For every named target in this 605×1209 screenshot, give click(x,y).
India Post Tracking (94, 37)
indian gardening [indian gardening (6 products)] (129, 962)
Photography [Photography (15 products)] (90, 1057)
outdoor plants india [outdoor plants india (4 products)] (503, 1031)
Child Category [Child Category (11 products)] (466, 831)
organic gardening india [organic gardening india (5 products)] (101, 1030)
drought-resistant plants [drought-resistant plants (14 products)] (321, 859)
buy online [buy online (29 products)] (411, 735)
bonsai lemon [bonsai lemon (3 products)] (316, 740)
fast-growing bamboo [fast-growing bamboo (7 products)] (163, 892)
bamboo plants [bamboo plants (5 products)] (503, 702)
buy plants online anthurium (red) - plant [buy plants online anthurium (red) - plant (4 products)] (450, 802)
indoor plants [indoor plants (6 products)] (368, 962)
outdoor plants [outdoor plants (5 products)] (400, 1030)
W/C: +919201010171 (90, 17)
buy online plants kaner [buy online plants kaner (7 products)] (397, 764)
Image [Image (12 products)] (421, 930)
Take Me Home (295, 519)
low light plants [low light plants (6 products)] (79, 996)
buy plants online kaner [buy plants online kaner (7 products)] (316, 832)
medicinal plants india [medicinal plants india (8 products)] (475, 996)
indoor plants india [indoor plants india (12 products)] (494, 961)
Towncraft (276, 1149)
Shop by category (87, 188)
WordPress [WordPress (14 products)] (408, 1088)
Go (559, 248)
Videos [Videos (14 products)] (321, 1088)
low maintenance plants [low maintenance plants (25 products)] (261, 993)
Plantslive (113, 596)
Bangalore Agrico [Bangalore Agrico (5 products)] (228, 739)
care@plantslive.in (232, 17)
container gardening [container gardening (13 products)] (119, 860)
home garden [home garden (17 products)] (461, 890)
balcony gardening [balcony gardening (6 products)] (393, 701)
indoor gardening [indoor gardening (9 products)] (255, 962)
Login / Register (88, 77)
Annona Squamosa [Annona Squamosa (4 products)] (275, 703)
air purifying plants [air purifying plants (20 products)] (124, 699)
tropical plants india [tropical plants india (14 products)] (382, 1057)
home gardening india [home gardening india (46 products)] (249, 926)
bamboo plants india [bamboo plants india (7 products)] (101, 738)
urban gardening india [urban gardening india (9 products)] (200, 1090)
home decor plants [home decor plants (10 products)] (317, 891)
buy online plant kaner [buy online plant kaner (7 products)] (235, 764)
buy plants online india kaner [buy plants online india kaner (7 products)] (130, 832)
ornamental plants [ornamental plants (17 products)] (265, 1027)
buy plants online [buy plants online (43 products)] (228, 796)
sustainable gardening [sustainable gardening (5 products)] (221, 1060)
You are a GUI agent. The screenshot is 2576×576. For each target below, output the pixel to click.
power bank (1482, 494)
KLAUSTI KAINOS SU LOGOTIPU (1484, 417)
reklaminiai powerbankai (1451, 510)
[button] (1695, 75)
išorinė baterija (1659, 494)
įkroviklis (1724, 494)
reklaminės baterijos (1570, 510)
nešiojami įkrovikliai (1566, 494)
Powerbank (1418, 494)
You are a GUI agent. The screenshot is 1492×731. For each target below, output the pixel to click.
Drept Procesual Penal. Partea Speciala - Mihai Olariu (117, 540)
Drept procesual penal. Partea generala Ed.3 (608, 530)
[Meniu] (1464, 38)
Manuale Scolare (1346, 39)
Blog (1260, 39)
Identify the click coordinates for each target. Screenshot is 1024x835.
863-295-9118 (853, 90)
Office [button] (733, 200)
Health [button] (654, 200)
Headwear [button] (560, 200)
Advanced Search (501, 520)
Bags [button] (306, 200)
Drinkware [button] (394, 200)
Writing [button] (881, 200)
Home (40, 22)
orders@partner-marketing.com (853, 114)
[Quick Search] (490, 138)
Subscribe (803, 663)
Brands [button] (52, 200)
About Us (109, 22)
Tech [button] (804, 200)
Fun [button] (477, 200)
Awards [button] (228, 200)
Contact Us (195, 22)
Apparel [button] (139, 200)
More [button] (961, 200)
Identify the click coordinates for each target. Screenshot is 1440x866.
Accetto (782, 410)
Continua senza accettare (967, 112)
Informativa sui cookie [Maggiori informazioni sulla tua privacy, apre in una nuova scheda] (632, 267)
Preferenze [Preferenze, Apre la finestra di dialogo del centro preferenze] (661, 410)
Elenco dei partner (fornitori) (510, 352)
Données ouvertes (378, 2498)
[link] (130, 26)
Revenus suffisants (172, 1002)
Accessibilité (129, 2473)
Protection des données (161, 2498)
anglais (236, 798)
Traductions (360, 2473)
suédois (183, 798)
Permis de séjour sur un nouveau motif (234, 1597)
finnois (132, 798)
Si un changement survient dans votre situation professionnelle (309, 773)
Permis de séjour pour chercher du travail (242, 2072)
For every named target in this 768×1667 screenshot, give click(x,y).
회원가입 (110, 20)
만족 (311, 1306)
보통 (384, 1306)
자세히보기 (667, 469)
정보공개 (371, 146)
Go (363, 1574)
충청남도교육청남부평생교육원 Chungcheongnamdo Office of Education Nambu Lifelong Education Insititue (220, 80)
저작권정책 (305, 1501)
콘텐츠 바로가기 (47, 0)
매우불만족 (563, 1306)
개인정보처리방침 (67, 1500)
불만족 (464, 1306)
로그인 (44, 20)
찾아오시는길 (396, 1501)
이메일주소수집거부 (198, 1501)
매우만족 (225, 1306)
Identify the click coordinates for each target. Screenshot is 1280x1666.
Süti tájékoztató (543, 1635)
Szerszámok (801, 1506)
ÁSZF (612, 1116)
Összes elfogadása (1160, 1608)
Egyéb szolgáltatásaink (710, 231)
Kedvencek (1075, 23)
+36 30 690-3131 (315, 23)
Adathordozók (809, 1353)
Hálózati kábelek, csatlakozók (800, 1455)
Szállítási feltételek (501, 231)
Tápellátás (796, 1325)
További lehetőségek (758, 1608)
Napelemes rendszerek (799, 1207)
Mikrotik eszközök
::::::
» **AIM OF THE TASK**
Return each line of the records that contains the string "partner".

» **COMPLETE RESPONSE**
orders@partner-marketing.com (853, 114)
Elenco dei partner (fornitori) (510, 352)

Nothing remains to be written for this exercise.